Copy out, line for line, the records starting from the first line and continuing through the line containing "will click(x=192, y=447).".

*** AVAILABLE DATA ***

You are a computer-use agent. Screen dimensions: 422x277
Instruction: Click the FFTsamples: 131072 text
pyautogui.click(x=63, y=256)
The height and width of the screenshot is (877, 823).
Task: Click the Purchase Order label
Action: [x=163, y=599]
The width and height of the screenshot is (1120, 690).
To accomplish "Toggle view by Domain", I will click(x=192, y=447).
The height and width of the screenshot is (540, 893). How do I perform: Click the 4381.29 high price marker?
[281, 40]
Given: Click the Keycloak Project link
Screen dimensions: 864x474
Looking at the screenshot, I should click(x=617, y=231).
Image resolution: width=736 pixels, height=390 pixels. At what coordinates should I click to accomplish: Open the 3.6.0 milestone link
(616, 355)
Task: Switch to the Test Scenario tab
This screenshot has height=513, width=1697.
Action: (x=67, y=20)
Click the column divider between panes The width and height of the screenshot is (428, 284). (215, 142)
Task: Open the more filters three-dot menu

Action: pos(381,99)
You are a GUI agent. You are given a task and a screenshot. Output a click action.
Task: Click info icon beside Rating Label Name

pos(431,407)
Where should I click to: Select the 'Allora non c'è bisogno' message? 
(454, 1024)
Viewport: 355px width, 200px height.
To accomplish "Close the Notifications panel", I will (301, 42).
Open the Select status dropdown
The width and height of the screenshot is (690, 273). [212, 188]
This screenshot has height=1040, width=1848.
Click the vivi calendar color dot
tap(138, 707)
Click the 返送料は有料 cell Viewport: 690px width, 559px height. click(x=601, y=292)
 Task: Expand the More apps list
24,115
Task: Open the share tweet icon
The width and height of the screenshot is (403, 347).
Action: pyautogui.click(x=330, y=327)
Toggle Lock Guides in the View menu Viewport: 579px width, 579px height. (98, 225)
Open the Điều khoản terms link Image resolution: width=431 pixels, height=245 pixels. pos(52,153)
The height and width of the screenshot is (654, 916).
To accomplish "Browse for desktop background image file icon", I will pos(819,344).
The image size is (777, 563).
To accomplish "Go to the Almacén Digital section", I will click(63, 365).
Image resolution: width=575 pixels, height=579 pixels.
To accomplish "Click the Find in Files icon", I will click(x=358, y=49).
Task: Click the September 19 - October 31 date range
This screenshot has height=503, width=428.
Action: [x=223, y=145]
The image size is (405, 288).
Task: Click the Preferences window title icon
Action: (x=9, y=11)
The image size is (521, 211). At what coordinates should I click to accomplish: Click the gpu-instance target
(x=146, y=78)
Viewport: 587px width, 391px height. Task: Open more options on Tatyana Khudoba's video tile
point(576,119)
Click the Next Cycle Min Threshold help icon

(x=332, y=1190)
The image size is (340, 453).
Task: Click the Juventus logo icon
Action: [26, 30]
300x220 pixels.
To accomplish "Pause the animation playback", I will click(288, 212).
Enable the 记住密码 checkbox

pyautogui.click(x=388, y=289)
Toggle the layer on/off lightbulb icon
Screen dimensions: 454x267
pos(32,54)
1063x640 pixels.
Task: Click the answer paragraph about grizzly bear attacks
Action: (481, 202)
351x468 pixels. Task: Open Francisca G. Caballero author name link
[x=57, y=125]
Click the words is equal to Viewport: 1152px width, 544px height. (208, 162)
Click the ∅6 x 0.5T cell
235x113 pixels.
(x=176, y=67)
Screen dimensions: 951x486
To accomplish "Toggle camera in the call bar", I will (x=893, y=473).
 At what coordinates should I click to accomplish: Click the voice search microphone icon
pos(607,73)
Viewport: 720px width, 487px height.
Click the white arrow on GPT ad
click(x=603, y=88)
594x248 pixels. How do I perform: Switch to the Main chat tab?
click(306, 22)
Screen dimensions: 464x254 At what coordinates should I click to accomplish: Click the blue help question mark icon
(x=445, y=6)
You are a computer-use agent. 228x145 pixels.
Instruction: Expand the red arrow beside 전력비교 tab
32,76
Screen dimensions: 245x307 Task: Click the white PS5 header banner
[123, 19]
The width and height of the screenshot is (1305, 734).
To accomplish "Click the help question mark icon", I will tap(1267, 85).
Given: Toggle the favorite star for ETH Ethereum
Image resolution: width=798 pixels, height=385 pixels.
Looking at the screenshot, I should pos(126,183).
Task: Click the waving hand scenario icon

***

## SOLUTION
You are a computer-use agent. Screen dimensions: 422x277
Instruction: Click the FFTsamples: 131072 text
pyautogui.click(x=63, y=256)
The height and width of the screenshot is (877, 823).
Task: Click the Purchase Order label
Action: [x=163, y=599]
The width and height of the screenshot is (1120, 690).
To accomplish "Toggle view by Domain", I will click(x=192, y=447).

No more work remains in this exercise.